Date of Award

12-2013

Degree Type

Thesis

Degree Name

Master of Art in Dance/Movement Therapy and Counseling (MA)

Department

Creative Arts Therapies

First Advisor

Laura Downey

Keywords

Dance therapy, Improvisation in dance, Self-esteem in adolescence

Abstract

The purpose of this mixed methods single-subject case study pilot was to examine the impact that the dance/movement therapy intervention of improvisation and planned movement formation, created by dance/movement therapy pioneer Trudi Schoop, (Levy, 2005) can have on self-esteem. The research question was: How is adolescent girls’ self-esteem affected by the dance/movement therapy intervention of improvisation and planned movement formation?

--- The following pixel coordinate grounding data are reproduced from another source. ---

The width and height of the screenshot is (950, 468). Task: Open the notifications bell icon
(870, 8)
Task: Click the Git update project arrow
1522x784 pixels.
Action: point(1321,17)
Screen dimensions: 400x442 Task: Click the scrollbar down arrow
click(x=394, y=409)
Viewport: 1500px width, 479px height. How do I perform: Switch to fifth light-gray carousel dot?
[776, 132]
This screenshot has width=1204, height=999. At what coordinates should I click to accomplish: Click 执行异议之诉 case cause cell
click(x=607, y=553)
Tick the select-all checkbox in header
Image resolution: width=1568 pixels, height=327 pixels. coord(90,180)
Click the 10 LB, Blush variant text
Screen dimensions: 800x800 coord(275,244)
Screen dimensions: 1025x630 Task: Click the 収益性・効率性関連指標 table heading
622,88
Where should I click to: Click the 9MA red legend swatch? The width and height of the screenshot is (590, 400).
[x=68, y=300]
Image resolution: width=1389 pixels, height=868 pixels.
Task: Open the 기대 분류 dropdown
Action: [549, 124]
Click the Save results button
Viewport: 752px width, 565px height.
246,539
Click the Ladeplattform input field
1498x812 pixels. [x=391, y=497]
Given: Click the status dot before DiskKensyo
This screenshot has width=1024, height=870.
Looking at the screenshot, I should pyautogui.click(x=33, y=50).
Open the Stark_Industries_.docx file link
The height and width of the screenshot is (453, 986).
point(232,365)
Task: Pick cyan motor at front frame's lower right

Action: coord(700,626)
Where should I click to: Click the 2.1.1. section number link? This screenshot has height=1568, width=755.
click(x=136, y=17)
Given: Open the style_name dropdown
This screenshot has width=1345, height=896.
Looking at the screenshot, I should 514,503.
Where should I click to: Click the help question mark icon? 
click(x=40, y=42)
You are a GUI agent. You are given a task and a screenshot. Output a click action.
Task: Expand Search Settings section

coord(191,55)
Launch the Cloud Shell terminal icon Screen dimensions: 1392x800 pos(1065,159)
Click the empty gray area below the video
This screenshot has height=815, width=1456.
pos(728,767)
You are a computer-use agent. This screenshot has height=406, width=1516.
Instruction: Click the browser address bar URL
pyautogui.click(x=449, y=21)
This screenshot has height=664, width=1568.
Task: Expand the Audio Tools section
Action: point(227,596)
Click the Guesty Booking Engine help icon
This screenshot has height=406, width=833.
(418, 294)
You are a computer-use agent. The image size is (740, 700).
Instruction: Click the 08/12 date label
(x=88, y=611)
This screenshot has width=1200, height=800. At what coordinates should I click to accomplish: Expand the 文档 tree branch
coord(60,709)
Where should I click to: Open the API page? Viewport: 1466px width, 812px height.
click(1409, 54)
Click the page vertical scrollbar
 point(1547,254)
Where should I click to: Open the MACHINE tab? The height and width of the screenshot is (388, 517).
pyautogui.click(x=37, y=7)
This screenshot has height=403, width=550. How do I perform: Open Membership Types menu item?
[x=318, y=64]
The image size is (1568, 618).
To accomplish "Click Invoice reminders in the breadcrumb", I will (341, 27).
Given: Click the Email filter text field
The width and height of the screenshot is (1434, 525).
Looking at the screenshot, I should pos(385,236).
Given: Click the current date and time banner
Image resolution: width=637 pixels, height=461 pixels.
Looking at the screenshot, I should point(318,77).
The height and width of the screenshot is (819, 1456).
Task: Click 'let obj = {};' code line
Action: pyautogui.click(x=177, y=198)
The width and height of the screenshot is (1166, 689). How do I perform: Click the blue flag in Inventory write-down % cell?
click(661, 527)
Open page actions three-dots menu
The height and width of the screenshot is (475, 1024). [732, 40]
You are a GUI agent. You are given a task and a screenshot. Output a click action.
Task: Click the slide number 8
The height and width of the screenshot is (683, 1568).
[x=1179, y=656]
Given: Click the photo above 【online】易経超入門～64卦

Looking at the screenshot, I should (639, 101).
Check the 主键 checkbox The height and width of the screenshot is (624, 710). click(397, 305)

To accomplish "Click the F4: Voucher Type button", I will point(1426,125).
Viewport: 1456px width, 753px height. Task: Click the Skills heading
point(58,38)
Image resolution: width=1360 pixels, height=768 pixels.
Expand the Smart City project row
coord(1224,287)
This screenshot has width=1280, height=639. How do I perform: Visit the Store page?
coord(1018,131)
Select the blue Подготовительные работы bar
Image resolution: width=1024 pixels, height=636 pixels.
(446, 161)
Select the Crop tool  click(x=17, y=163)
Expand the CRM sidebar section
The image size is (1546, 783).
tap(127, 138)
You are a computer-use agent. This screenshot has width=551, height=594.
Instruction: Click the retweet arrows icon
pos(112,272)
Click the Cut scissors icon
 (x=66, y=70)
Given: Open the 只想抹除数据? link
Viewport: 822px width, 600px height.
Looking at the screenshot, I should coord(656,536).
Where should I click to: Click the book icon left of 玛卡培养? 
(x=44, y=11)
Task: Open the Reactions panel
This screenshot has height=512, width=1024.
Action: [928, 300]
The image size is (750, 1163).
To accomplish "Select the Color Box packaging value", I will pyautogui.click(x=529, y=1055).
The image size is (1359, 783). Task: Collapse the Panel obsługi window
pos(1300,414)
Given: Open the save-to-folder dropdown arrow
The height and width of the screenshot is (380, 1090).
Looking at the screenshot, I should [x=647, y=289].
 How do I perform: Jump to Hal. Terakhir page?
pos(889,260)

The hypothesis stated: If the dance/movement therapy intervention of improvisation and planned movement formation is utilized in dance/movement therapy sessions, then adolescent girls’ selfesteem will increase. The study occurred at a private high school with four participants for six sessions. Pre and post-test quantitative measures included the Rosenberg Self-Esteem Scale and were analyzed using measures of central tendency due to the small pilot sample size. Qualitative data included video recorded movement responses to participants’ movement formations that were analyzed using the arts based method of creative synthesis via dance making. The creative synthesis was derived from the movement responses and the therapist/researcher’s kinesthetic responses during session. Results showed that three out of four participants’ self-esteem increased indicating support for the hypothesis. Findings suggested that the use of the dance/movement therapy intervention of improvisation and planned movement formation along with the creation of movement responses had a positive impact on self-esteem. Furthermore, it was the participants’ incorporation of salient movement qualities from the movement responses into their own planned movement formations that had the greatest impact on self-esteem. Limitations to the pilot study and recommendations for future research are discussed.